Grace was quiet for so long that Etta was sure she’d fallen asleep again. “Sort of business,” she finally said. Etta waited.
“His name is Tony,” Grace said. “He makes people call him Tone because he thinks it makes him sound tough. Gangster.”
“And is he a gangster?”
“He wants to be.” Grace rolled over on her stomach. “He works for my daddy. Now my daddy, he’s a gangster. Runs meth labs around the whole state.”
Etta wanted to ask if Grace should be talking about this, but she bit her tongue.
“Daddy wants to branch out,” Grace said. “So Tony is down here to buy coke. He set up a deal where a guy is supposed to meet him at a spot a couple of miles out on the water, but the guy says he has to wait for a day when he’s sure it’s clear. So Tony’s been going out and waiting for the last four days. He’s in a pretty bad mood when he gets back to the room.”
“And he takes it out on you,” Etta said. Grace didn’t answer, but it wasn’t really a question. “Grace, why are you with this guy? What do you see in him?”
Grace barked out a laugh. “See in him? Jesus. I hate him.” She pushed her fingers roughly into the sand. “Daddy gave me to him. Said I’m a useless shit like my mother but maybe I can make a grandson to carry on the business.”
Etta sat silently for several minutes. She thought about patting the girl’s shoulder, making comforting noises, but that would have taken something she didn’t quite think she had. She thought about all the ways the girl might be playing her, about the fact that she could go back to the hotel right this second and leave. Eventually she surprised herself by speaking.
“You’ve got better taste than me,” she said. “My husband Tyler was like Tone. A crook, somebody who wanted everyone to know how tough he was. My parents tried to warn me about him, but I fell for it. God, I thought he was everything.” She stared out at the water. “I thought I must deserve the things he did.” She didn’t look, but she knew Grace was listening.
The waves came in, the waves went out. They’d been doing it long before Etta was born. They’d be doing it long after she was gone.
Etta stood up. “I passed a library yesterday,” she said. Grace looked up at her and Etta held out a hand to help her up. “Come on. I want to show you something.”
The library, a couple of blocks off the beach, was a low-slung stucco building with pastel awnings and red terra-cotta tiles on the roof. Etta couldn’t help but wish it were just a plain old concrete black. Jesus, Florida, she thought. We get it already.
The few people inside were dressed as casually as those they’d seen on the beach. Etta found the computer stations and chose one in a private corner. Grace stood next to her, hip cocked against the desk, looking around from behind her pitch-dark shades. Etta had the feeling she didn’t spend much time in libraries.
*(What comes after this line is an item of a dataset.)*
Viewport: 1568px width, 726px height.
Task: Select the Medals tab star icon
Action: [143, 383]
It took her only a few minutes to find the article she was looking for in the online version of the Quad-City Times. “Here,” she said. She stood up and steered Grace into the chair. “Read this.”
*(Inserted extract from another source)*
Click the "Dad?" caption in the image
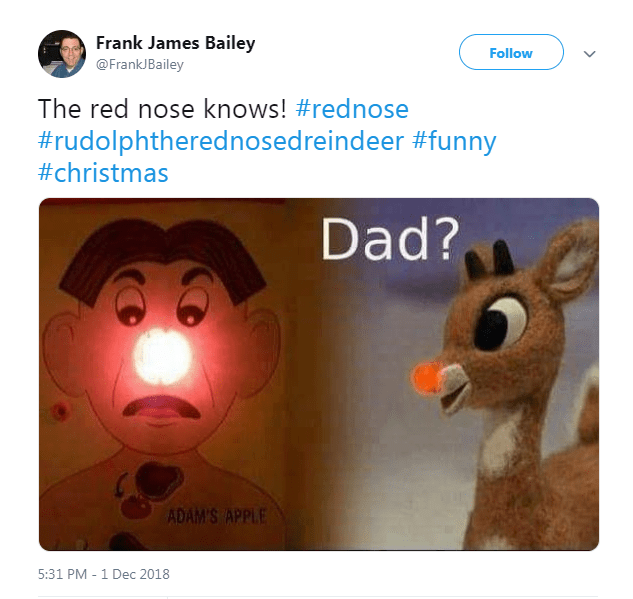[390, 237]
Grace took off the sunglasses and began scanning the article. After a few seconds her eyes opened wide. Etta didn’t need to look; she’d read it at another library, in Georgia, two days ago. Local man Tyler Hession found dead in his home of a single gunshot wound. Troubled history. Grand theft, domestic abuse. Wife, Etta, missing and being actively sought by police as a person of interest. If you have any information . . .
“Holy shit,” Grace hissed. She looked up at Etta. “Did you do that?”
“Yeah,” Etta said. She pulled over another chair and perched on the edge, leaning forward. “Tell me something. Does Tone shower when he comes back at night?”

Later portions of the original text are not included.